*Problem to solve*. Report each line of the entries below that includes "Applewood".
▼
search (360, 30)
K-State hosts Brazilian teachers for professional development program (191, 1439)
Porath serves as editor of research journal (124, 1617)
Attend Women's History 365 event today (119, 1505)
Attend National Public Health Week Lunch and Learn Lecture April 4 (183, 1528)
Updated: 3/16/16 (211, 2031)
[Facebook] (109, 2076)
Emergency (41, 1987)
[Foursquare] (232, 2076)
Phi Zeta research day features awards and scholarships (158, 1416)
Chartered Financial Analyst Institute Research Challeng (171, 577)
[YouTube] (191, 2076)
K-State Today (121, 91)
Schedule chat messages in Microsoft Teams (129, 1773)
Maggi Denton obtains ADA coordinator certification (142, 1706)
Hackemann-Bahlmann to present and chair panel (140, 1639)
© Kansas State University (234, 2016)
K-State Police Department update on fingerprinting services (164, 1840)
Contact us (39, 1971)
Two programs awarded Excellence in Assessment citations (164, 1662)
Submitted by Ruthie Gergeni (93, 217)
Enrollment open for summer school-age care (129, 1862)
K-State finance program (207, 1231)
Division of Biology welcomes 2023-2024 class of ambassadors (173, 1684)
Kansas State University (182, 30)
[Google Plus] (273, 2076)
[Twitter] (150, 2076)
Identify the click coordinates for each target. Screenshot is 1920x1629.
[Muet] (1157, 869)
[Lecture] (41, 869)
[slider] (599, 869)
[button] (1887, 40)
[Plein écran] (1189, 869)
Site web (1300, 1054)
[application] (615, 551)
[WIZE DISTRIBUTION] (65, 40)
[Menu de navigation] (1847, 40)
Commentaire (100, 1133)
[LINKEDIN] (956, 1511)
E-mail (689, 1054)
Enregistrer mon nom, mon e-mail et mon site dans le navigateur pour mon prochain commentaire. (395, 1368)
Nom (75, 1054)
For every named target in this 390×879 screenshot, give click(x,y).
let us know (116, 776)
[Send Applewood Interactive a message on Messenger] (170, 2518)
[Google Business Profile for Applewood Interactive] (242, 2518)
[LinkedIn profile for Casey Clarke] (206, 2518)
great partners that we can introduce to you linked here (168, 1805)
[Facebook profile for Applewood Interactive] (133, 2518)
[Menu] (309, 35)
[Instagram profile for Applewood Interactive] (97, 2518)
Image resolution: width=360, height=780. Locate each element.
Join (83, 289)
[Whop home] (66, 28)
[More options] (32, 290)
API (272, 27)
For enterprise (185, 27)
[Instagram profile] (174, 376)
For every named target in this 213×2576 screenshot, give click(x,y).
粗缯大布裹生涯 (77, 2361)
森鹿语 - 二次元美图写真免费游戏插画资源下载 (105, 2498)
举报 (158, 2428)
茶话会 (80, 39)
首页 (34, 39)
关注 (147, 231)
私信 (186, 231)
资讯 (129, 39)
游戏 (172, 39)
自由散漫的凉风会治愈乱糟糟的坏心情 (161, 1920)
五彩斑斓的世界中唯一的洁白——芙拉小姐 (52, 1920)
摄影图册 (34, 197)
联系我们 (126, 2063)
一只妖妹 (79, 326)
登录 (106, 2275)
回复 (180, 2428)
▲
*Exercise output*.
[Send Applewood Interactive a message on Messenger] (170, 2518)
[Google Business Profile for Applewood Interactive] (242, 2518)
[Facebook profile for Applewood Interactive] (133, 2518)
[Instagram profile for Applewood Interactive] (97, 2518)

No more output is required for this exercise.